String validation in C++ is fast, until you have to do it millions of times per second across massive datasets. While engineering a correctness fix for a silent truncation bug in Apache Arrow’s base64_decode utility, an automated review flagged a bottleneck: the function was using a linear search (std::string::find) to validate every single byte. For a 1MB payload, that meant potentially tens of millions of redundant CPU operations. Rather than bloating the initial correctness PR, I scoped the performance upgrade into a separate architectural follow-up. I replaced the linear scan with a static 256-entry lookup table (a direct-addressed array). This shifted the character validation from an O(N) linear search to an O(1) constant-time memory lookup via pointer arithmetic. The benchmarks on a 1MB payload: 🔴 Before (Unsafe): ~2832 ms 🟡 Intermediate (Strict Validation, but linear): ~4302 ms 🟢 Final (Strict Validation + O(1) Lookup): ~1126 ms Massive thanks to Kouhei Sutou and Dmitry C. for the feedbacks and for helping me get this optimization across the finish line.
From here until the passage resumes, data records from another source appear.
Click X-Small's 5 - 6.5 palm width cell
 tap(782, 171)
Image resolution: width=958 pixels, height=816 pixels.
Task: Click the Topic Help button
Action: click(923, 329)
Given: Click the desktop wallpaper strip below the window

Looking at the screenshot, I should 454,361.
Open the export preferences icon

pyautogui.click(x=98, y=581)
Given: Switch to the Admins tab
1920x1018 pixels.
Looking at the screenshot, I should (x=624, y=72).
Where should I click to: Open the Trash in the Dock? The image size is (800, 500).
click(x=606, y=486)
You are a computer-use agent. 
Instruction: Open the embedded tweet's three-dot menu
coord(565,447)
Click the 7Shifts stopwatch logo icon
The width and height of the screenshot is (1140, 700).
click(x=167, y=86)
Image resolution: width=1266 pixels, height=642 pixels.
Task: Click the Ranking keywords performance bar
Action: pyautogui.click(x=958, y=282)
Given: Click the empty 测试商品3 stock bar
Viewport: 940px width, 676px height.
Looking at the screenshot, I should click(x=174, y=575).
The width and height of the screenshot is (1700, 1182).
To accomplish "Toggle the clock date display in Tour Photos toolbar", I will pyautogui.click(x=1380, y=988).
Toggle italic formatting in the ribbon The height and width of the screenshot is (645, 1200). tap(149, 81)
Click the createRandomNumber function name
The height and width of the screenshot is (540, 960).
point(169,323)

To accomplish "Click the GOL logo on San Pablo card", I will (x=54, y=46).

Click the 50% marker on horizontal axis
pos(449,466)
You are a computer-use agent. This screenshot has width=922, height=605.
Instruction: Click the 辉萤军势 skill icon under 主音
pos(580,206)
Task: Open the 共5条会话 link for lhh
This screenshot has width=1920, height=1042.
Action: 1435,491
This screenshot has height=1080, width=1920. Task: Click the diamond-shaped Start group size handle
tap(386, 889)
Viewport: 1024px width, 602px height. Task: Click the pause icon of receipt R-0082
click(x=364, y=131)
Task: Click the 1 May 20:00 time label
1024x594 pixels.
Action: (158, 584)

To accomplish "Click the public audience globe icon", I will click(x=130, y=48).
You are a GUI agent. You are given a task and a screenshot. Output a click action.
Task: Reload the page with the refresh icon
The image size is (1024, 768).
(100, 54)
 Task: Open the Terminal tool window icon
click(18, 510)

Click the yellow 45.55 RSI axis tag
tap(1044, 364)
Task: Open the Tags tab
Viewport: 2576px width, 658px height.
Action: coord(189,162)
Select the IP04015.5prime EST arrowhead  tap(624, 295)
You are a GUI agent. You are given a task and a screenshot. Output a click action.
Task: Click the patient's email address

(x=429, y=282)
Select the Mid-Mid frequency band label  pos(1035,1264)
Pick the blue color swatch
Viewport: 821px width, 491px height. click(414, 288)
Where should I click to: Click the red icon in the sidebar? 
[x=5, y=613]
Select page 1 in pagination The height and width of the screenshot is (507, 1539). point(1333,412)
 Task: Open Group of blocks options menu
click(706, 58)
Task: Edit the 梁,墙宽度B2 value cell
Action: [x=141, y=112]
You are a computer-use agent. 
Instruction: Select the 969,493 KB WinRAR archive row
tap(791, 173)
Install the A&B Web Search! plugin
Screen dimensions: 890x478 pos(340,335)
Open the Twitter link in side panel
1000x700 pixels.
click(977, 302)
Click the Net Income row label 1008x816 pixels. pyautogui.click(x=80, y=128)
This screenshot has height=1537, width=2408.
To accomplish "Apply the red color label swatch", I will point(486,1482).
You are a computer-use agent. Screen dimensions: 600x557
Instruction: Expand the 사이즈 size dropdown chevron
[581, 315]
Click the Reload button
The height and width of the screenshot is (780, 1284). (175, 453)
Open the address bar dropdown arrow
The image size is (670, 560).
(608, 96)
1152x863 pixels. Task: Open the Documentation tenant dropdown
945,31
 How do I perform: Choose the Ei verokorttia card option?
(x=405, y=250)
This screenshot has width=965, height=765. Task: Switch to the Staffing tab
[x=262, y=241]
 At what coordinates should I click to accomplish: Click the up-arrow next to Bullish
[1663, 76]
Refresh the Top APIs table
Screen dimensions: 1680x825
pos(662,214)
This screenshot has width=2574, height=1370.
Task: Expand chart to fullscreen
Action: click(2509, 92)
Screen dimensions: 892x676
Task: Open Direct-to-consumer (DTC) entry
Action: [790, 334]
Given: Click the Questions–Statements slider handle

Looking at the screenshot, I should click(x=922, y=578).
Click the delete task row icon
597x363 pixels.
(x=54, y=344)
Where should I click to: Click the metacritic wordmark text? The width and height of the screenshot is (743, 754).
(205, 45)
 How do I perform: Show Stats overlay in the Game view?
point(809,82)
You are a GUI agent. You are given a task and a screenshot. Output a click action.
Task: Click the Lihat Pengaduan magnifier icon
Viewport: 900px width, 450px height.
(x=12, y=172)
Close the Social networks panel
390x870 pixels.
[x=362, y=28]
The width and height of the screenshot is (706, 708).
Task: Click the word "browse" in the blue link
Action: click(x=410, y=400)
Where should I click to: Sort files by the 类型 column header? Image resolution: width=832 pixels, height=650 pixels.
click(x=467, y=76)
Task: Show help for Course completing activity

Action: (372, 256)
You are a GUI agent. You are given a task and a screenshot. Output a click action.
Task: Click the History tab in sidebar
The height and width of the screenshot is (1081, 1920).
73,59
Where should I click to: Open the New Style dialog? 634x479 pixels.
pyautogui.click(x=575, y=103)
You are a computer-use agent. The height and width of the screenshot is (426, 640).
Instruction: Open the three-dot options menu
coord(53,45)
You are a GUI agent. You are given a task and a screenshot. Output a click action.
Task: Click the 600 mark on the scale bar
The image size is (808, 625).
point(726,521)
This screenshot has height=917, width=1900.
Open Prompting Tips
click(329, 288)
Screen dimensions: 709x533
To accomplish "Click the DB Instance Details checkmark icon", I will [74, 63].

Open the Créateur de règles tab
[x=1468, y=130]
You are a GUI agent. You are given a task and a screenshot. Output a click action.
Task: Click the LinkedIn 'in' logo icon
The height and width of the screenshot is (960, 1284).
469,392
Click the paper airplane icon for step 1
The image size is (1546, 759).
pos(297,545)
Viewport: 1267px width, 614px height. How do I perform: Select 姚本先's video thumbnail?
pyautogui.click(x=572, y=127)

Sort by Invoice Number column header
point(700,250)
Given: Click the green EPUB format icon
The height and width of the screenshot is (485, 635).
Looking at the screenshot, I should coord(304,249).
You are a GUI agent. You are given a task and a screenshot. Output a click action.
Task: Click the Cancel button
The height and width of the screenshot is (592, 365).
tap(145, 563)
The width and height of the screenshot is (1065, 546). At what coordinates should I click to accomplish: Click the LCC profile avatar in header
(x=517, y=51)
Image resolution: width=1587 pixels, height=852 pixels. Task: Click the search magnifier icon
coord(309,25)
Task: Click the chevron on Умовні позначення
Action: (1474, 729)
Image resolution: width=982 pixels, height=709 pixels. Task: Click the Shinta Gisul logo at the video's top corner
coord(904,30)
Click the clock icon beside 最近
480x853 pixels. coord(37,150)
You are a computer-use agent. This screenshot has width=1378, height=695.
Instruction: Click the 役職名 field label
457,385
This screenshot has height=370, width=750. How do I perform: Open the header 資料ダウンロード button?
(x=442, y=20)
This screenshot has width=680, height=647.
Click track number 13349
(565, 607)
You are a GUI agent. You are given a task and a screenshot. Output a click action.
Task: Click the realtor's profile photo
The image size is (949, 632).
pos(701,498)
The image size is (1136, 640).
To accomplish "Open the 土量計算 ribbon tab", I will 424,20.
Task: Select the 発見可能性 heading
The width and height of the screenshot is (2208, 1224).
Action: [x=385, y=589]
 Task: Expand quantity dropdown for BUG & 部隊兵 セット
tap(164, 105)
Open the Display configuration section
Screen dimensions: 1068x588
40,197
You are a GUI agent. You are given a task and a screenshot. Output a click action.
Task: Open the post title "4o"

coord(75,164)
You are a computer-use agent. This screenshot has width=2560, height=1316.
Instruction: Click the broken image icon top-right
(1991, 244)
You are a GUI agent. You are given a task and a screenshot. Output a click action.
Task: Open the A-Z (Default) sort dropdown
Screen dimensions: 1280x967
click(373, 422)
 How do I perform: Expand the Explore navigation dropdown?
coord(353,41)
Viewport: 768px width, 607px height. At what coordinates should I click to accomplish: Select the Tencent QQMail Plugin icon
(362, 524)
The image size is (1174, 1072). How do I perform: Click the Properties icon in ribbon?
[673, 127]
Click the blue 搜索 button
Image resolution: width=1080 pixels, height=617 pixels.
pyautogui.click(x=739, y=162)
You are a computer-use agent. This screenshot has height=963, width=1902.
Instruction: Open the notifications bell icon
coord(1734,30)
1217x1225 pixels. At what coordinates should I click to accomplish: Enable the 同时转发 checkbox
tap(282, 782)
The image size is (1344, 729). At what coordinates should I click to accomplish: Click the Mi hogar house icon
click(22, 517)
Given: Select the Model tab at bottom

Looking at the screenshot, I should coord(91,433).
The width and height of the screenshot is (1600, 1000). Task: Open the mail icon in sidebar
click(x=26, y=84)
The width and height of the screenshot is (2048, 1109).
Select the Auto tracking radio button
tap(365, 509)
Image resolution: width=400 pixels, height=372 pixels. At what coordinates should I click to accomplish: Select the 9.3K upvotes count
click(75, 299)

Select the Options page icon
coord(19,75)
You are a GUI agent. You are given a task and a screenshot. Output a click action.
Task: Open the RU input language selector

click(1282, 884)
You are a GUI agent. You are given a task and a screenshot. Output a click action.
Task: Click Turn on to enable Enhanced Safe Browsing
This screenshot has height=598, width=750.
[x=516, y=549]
PR Link : https://lnkd.in/gjpM5ey9 #Cpp #Apache #ApacheArrow #SystemsEngineering #DataInfrastructure #OpenSource
1. How find() can be replaced with a table? 2. O(1) is nice, but on modern CPUs some O(1)’s can be whopping 100x+ larger than the others . In particular, table-driven access can cause (difficult-to-see-in-naive-micro-benchmarking) degradations. For example , if such a table is known in compile-time, then compile-time codegen maybe able to help to get significantly faster (and better-predictable) code.
Fwiw, the original implementation is pretty bad performance-wise. It's totally fine if you do some base64-ing once in a while, but one should pay more attention than "here's some open-source implementation with a permissive license", if it feels like you'll be doing an awful lot of base64. A very similar LUT PR was submitted more than 5 years ago, didn't go anywhere: https://github.com/ReneNyffenegger/cpp-base64/pull/27
👏👏
I have a solution that would reduce that time; it can be 2 to 4 times faster than the optimized scalar versions. Going from processing ~1MB in 1.1 seconds (optimized scalar) to doing it in just ~300 milliseconds is not only possible, but it's an improvement of an order of magnitude that is completely achievable.